Les chiites au Bahreïn : pour bien comprendre le sens de leur lutte
lundi 4 avril 2011 - 08h:51
Genieve Abdo & Jasim Husain Ali
Les manifestants, surtout chiites, au Bahreïn réclament une réforme politique qui n’est pas un alignement avec l’Iran, expliquent les spécialistes.
- Les chiites de Bahreïn ont pris leurs distances avec l’Iran, tandis que l’attention internationale est détournée vers la Libye - Photo : Reuters
Si l’on écoute les discours qui sortent de Téhéran, on pourrait supposer que l’opposition chiite au Bahreïn s’appuie sur l’aide de ses co-religionnaires du pays proche. Mais, en fait, c’est le contraire qui est vrai : l’opposition chiite veut avant tout que Téhéran reste en dehors du conflit qui a lieu dans le petit royaume.
La forte exigence de l’opposition populaire est de transformer le pays en une monarchie constitutionnelle, tout comme il en existe en Europe. D’autres objectifs sont aussi :
un gouvernement élu,
une presse libre,
une société civile libre,
un terme aux pratiques discriminatoires à l’égard des religions autres que celle de la minorité sunnite (accès inégal à l’emploi, distribution inéquitable des richesses...)
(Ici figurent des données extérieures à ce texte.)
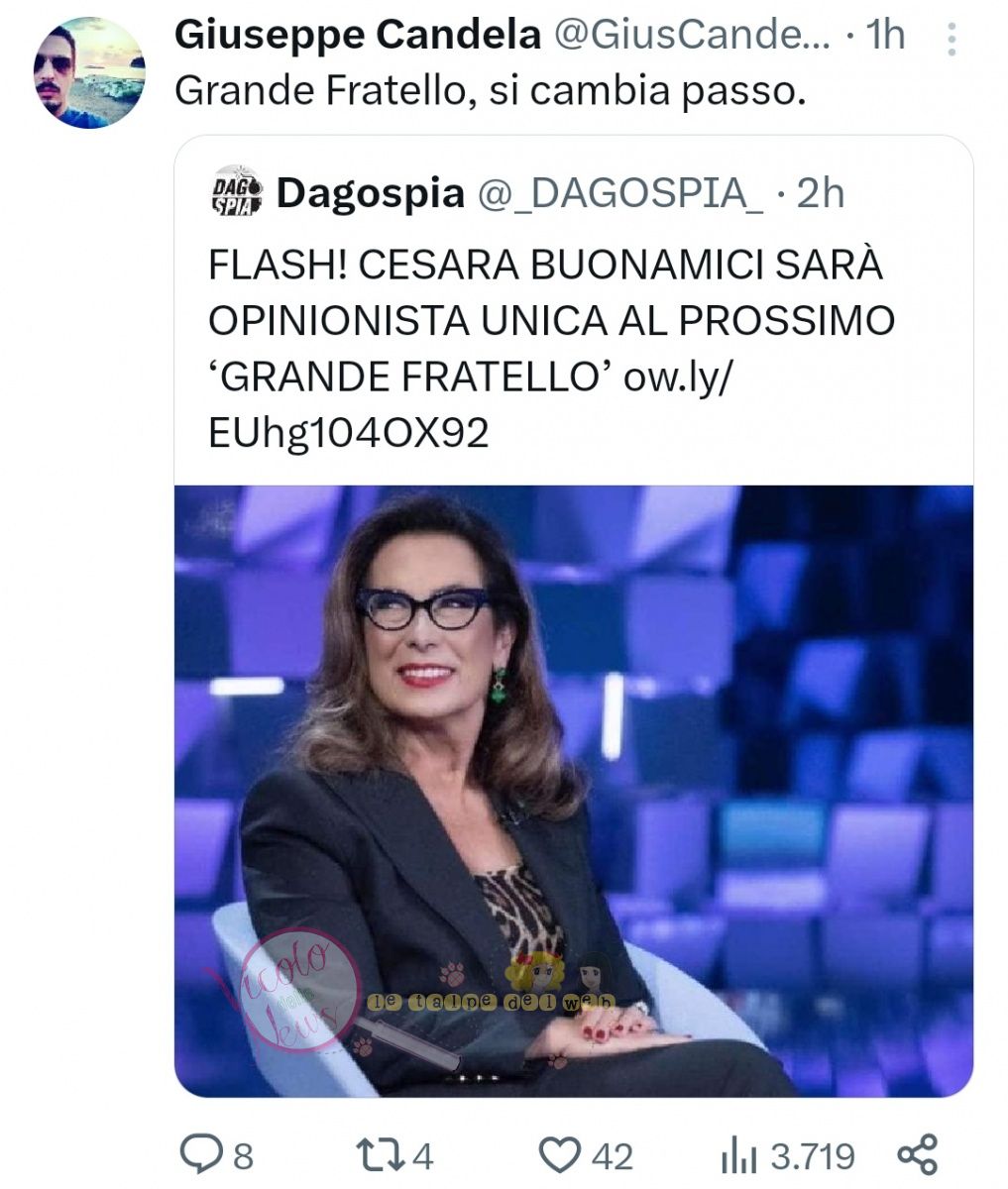Open the Dagospia account name

371,193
l’élimination de toutes les formes de mauvaise pratique administrative et financière.
Alors que l’attention du monde se porte en priorité sur la Libye, l’opposition populaire au Bahreïn a fait tout son possible pour se distancier des dirigeants de Téhéran.
Cheikh Ali, secrétaire général d’Al-Wefaq, le principal groupe d’opposition chiite, a publiquement annoncé en mars que son organisation ne souhaitait pas mettre en ?uvre le Vilayat-e Faqih, ou concept de gouvernement clérical suprême, comme en Iran, .
Pourtant, même compte tenu de ces faits, les grandes annonces de Téhéran - qui incluent maintenant l’envoi de jeunes Iraniens à Bahreïn pour participer aux manifestations, si ce n’est combattre aux côtés de l’opposition - montrent que l’Iran continue de manipuler la crise en sa faveur en essayant de convaincre le monde que les chiites à Bahreïn ne font qu’un avec ceux d’Iran.
En réalité, le Bahreïn est l’un des états les plus politiquement conscients dans la région. Les exigences de réforme ne sont pas apparues seulement il y a quelques semaines lorsque les manifestations ont débuté. Elles remontent en réalité aux années qui ont précédé l’indépendance du royaume par rapport à la Grande-Bretagne en 1971.
De l’avis de beaucoup de chiites, l’arrivée des troupes saoudiennes il y a une semaine simplement n’est qu’un stratagème utilisé par les dirigeants du Bahreïn pour réprimer les appels de l’opposition pour une démocratie de style occidental, et maintenir le statu quo. Pour les Saoudiens, la répression des manifestants chiites à Bahreïn est dans le même temps un message à leurs propres citoyens chiites de la partie orientale du pays, lesquels refusent d’être dominés et exigent également l’application de principes démocratiques.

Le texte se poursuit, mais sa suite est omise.